A: Although the concrete approach given by ncmathadist is certainly an important one, I think the OP is right to (also) ask for a more general argument that "transfers" the density from $\mathbb{Q}$ in $\mathbb{R}$ rather than works again from scratch in the more general case.  Here is a more general statement:

Proposition: Let $\{X_i\}_{i \in I}$ be an indexed family of topological spaces.  If for each $i \in I$ we have a dense subspace $Y_i$ of $X_i$, then $Y = \prod_{i \in I} Y_i$ is dense in $\prod_{i \in I} X_i$ in the product topology.  
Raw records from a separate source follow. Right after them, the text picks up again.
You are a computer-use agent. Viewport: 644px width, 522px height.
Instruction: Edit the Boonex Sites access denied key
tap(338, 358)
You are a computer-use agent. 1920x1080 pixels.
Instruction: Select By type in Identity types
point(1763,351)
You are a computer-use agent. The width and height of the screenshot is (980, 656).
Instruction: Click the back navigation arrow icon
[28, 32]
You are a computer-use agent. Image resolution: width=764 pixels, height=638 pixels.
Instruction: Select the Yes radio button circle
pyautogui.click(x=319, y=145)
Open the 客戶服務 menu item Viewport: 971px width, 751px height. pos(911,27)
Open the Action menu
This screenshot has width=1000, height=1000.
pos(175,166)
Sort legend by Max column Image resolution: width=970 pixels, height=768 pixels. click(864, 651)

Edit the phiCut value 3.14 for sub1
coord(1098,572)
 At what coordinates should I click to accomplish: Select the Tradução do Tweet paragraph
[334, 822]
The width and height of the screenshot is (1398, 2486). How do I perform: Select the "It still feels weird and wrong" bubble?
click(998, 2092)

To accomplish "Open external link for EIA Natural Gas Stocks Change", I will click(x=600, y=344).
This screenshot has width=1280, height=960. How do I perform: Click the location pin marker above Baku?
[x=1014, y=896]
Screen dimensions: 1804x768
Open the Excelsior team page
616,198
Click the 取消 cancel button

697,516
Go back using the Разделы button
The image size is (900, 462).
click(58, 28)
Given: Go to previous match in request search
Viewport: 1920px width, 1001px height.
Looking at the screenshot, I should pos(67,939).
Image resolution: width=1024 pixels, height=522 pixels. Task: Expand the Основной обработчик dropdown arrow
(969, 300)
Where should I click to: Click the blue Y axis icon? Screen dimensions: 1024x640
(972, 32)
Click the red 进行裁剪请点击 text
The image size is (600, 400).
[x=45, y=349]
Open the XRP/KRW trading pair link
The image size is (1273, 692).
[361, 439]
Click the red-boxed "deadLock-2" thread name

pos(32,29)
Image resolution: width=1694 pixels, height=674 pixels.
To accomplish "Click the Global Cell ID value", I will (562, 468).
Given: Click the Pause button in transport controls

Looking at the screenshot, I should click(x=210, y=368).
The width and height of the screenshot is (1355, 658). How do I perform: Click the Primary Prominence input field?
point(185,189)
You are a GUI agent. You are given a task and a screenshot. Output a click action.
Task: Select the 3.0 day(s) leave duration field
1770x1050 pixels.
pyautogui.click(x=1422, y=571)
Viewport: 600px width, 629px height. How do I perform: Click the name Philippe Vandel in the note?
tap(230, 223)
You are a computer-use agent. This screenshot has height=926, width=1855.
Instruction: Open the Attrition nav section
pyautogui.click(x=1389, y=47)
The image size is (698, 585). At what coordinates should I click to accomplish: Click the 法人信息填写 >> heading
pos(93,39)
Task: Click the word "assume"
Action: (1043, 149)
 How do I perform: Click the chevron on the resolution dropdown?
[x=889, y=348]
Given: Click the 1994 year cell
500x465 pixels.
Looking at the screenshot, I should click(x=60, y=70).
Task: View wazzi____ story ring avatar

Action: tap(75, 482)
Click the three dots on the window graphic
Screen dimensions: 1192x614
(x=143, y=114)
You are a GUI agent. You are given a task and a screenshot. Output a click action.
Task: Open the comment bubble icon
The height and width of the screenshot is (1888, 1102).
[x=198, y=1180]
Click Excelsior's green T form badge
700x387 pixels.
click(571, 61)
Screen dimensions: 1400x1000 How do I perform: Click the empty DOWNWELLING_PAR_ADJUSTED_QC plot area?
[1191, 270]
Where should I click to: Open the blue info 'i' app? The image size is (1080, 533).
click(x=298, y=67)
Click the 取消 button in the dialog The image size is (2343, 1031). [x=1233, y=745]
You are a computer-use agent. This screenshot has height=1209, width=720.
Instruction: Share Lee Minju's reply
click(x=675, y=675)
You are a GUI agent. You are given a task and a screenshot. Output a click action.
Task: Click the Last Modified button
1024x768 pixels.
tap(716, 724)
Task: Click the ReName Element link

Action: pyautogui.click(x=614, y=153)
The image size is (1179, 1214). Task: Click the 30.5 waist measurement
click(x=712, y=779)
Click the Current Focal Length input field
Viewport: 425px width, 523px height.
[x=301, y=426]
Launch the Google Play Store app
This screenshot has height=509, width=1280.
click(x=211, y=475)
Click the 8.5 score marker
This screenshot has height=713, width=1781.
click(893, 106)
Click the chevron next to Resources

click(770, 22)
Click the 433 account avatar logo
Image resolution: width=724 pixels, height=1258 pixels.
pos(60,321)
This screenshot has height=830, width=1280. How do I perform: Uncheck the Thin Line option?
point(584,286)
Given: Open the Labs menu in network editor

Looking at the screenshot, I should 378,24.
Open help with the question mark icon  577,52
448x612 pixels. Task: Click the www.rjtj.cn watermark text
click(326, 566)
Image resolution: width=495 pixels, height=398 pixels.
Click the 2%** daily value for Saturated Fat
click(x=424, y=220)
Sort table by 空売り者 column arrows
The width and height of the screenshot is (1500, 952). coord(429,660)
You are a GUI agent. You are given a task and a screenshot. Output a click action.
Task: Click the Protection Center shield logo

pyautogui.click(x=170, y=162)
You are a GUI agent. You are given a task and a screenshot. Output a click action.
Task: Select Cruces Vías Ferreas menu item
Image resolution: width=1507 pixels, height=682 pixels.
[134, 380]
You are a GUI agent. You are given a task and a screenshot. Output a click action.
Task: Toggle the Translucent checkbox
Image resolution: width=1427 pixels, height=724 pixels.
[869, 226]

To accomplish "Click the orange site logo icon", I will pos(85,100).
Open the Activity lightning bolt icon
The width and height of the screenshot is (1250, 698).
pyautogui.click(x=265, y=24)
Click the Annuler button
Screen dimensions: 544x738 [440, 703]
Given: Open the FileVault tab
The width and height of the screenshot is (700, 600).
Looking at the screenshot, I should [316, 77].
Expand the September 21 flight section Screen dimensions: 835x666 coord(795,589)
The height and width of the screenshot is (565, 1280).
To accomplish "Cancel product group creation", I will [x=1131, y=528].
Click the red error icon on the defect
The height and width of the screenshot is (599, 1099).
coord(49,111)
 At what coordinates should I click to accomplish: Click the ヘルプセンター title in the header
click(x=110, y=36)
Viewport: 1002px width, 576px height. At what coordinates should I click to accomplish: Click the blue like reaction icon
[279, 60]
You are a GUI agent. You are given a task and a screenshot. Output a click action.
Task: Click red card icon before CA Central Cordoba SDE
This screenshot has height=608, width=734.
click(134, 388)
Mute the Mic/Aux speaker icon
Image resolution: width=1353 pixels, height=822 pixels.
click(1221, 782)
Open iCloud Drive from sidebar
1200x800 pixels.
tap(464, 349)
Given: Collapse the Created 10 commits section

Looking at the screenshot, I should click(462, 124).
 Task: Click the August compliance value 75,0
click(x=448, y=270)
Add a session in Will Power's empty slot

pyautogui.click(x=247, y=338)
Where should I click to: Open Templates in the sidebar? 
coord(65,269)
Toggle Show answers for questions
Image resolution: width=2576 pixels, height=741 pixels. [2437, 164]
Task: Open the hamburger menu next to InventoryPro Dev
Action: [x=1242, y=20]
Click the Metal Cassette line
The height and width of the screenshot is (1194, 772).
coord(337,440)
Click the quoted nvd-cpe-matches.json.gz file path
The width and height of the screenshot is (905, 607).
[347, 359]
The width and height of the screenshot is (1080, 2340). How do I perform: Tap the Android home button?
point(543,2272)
Proof: The statement holds trivially when either $I$ or some $X_i$ is empty,* so let's assume all are nonempty.  To show density of a subset of a topological space it is enough to show that it intersects every nonempty element of any given base for the topology (since every nonempty open set contains such a subset).  The standard base for the product topology consists of "cylindrical" sets of the form $U = \prod_{i \in I} U_i$, where $U_i$ is nonempty open in $X_i$ and $U_i = X_i$ for all but finitely many $i$.  Since $Y_i$ is dense in $X_i$, for each $i \in I$ there is a point $x_i \in Y_i \cap U_i$, and then 
$x = (x_i) \in Y \cap U$.  
(In fact the product topology is not really being used here: the same argument shows the stronger statement that $Y$ is dense in $X$ in the box topology.)
Applying this with $I = \{1,\ldots,n\}$, $X_i = \mathbb{R}$ and $Y_i = \mathbb{Q}$ for all $i$ and using that $\mathbb{Q}$ is dense in $\mathbb{R}$, we get an answer to the OP's question. 
*: Can we agree that an empty product of topological spaces should be a one-point space? It seems to me that an empty product in a category should be taken to be the final object of the category, if such a thing exists.